"On a l'impression d'être un hamster dans sa roue qui tourne" : aux Antilles, le trafic de cocaïne explose, malgré des saisies régulières

La commission d'enquête sénatoriale sur le narcotrafic publie, mardi, son rapport. Il y sera notamment question des Antilles.
Article rédigé par Yannick Falt
Radio France
Publié Mis à jour
Temps de lecture : 2 min
Les Antilles sont depuis longtemps une zone de transit de la cocaïne, elles sont désormais une zone de rebond. (PICTURE ALLIANCE / GETTY IMAGES)

Le rapport de la commission d'enquête sénatoriale sur le narcotrafic est présenté mardi 14 mai. C'est le résultat de six mois d'auditions, alors que le trafic de cocaïne explose, en passant notamment par les Antilles, dont il sera question dans le rapport.

On le sait depuis longtemps : la région est et reste une zone de transit de la cocaïne. Or, les Antilles sont désormais une "zone de rebonds", qu'ils soient aérien ou maritime. Ainsi, depuis la mise en place des contrôles systématiques de passagers en Guyane, de plus en plus de mules embarquent de Fort-de-France et de Pointe-à-Pitre. Et puis, avec le doublement de la production de drogue en Colombie et la fermeture relative du marché américain davantage tourné vers les drogues de synthèse, les saisies explosent.

Une infime partie de la drogue interceptée

"Depuis le début de l'année, les forces armées aux Antilles ont intercepté à peu près 11 tonnes de cocaïne, ce qui était le volume intercepté sur toute l'année 2023, dresse Clarisse Taron, procureure de la République de Fort-de-France. Et pour autant, je suis persuadée que c'est une proportion bien plus importante de stupéfiants qui passe. On a effectivement un peu l'impression d'être un hamster dans sa roue qui tourne. Les gens travaillent, les saisies sont toujours quelque chose de parlant, mais ce qui est intéressant c'est de démanteler un réseau."

Selon une estimation confidentielle des autorités, entre 10 et 17% seulement de la cocaïne serait interceptée, alors que le terrain de jeu des trafiquants est immense, avec deux états insulaires, Sainte-Lucie et la Dominique avec qui la coopération est quasi inexistante, pour le transit, et des centaines de plages pour débarquer la drogue - dont 300 uniquement en Guadeloupe.

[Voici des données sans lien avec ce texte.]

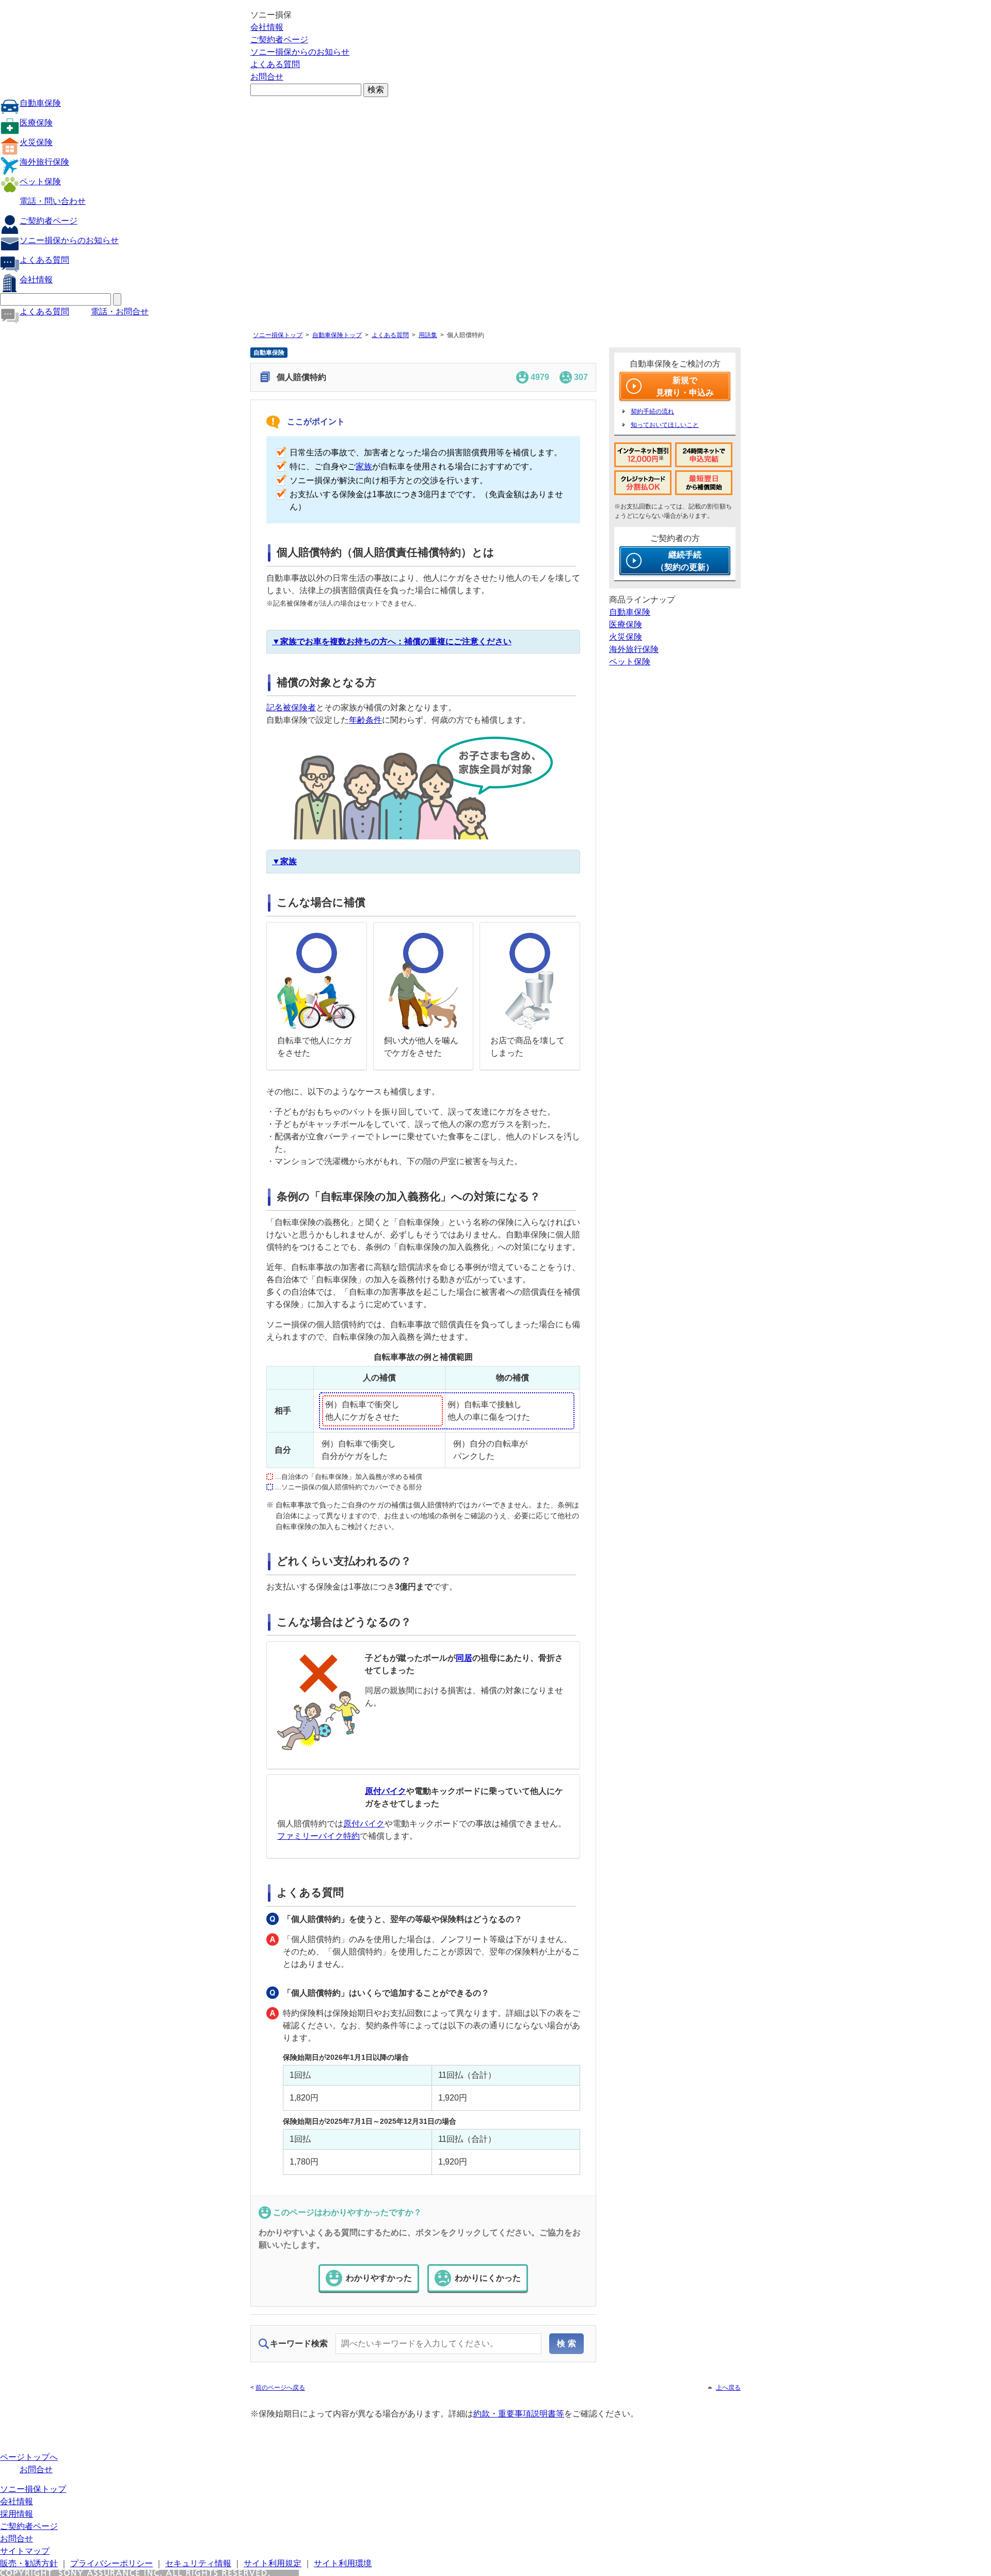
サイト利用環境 (343, 2563)
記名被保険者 (291, 707)
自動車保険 (40, 103)
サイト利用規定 (272, 2563)
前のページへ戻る (280, 2387)
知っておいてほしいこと (665, 424)
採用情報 (16, 2513)
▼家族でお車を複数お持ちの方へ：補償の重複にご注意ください (392, 641)
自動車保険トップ (337, 335)
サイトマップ (25, 2551)
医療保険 (36, 122)
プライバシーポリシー (111, 2563)
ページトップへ (29, 2457)
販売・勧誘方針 (29, 2563)
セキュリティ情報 (198, 2563)
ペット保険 (40, 181)
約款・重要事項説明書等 (518, 2413)
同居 (464, 1657)
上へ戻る (728, 2387)
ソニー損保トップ (277, 335)
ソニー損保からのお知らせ (299, 51)
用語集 (428, 335)
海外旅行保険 (44, 161)
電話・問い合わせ (53, 201)
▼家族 (284, 861)
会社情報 (266, 27)
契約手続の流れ (652, 411)
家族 (364, 466)
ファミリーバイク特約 (318, 1836)
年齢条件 (365, 719)
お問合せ (266, 76)
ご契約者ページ (279, 39)
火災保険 (36, 142)
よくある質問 (275, 64)
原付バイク (385, 1791)
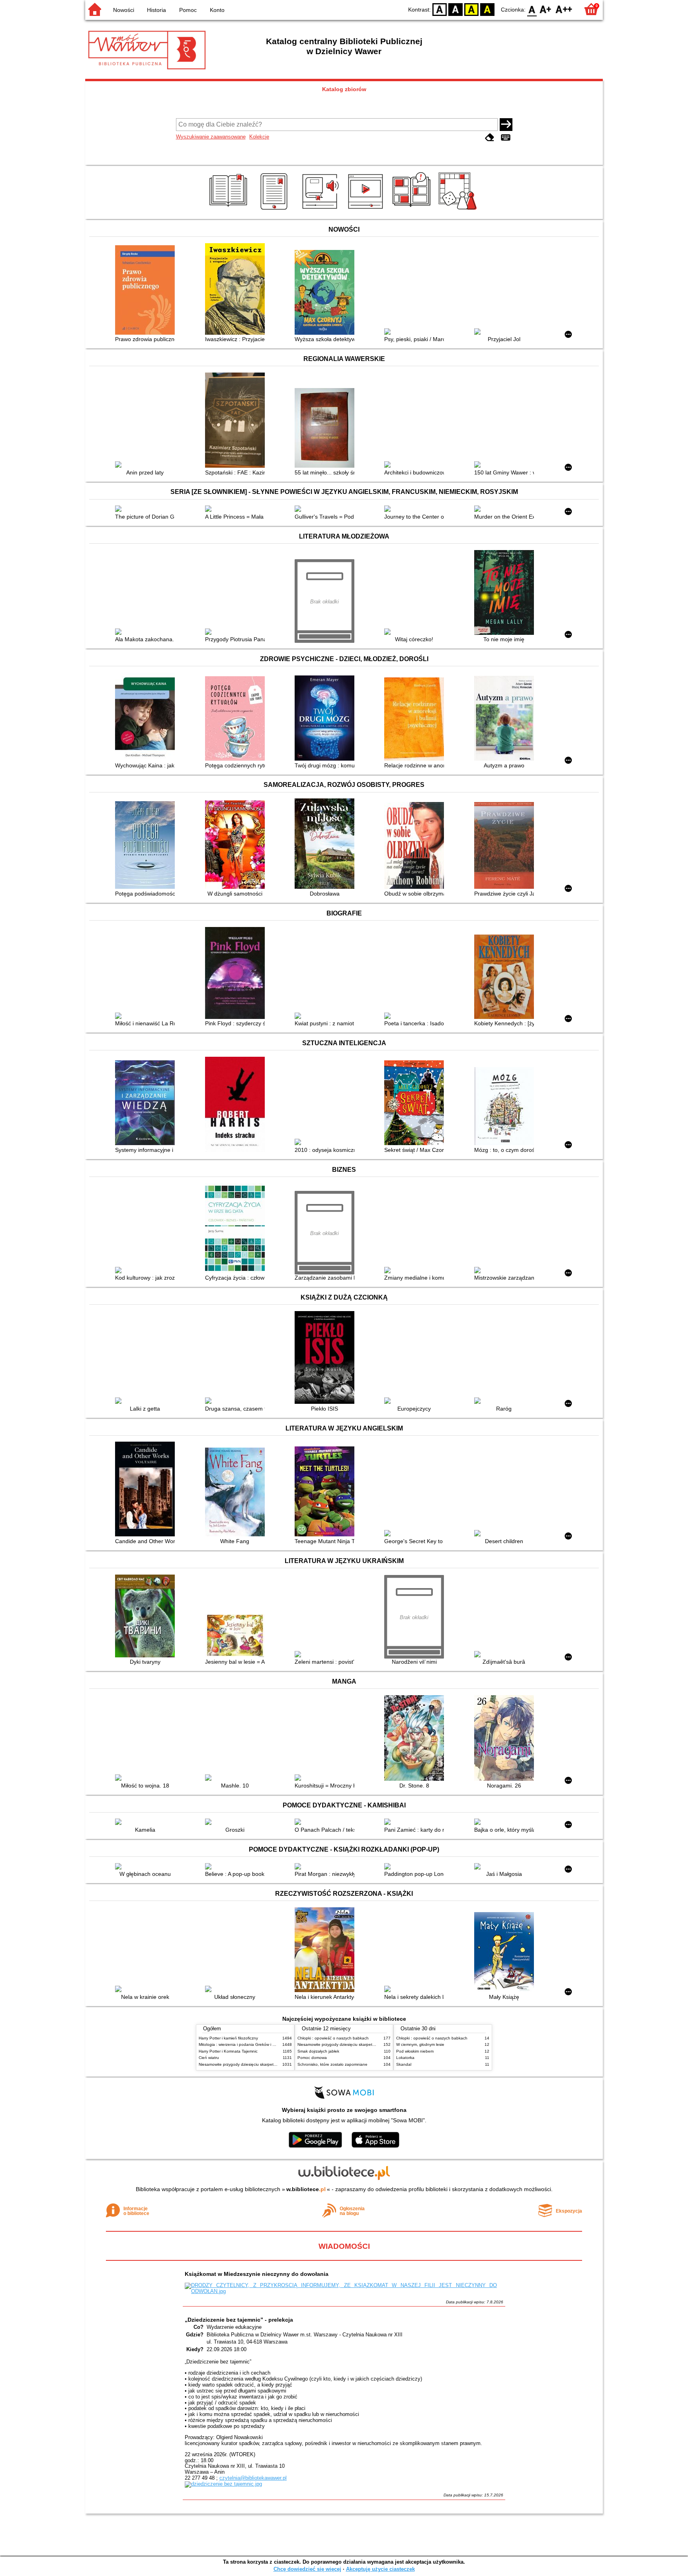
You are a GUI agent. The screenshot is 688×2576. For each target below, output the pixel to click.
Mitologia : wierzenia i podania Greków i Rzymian (243, 2044)
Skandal (403, 2064)
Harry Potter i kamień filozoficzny (228, 2038)
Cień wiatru (209, 2057)
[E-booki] (275, 210)
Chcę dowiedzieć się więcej (307, 2569)
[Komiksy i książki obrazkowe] (412, 210)
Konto (217, 10)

Il y a, enfin, un projet qui inquiète particulièrement les forces de l'ordre : le hub portuaire annoncé aux Antilles pour 2025. Ce projet d'extension des ports de Guadeloupe et de Martinique pour mieux desservir la Caraïbe et l'Amérique du Sud va faire venir quelque 300 000 conteneurs supplémentaires chaque année. Et potentiellement faire grimper le trafic de marchandises, comme de stupéfiants vers l'Europe. "Si on multiplie par deux ou trois le nombre de conteneurs qui vont faire Amérique du Sud - Fort-de-France puis destinations diverses, on va effectivement multiplier la possibilité de faire passer la cocaïne. Sachant que, pour les acteurs du fret maritime, l'important est d'aller vite, on va avoir des contradictions dans les exigences de lutte contre le trafic et celles du commerce de flux. Nous sommes très inquiets là-dessus", précise Clarisse Taron à franceinfo.

De son côté, le gouvernement promet de nouveaux moyens, dont des scanners à conteneurs. Des équipements très attendus, mais insuffisants, selon une source policière haut placée, qui pointe le sous-dimensionnement des unités d'enquêtes anti-stups pour démanteler les filières.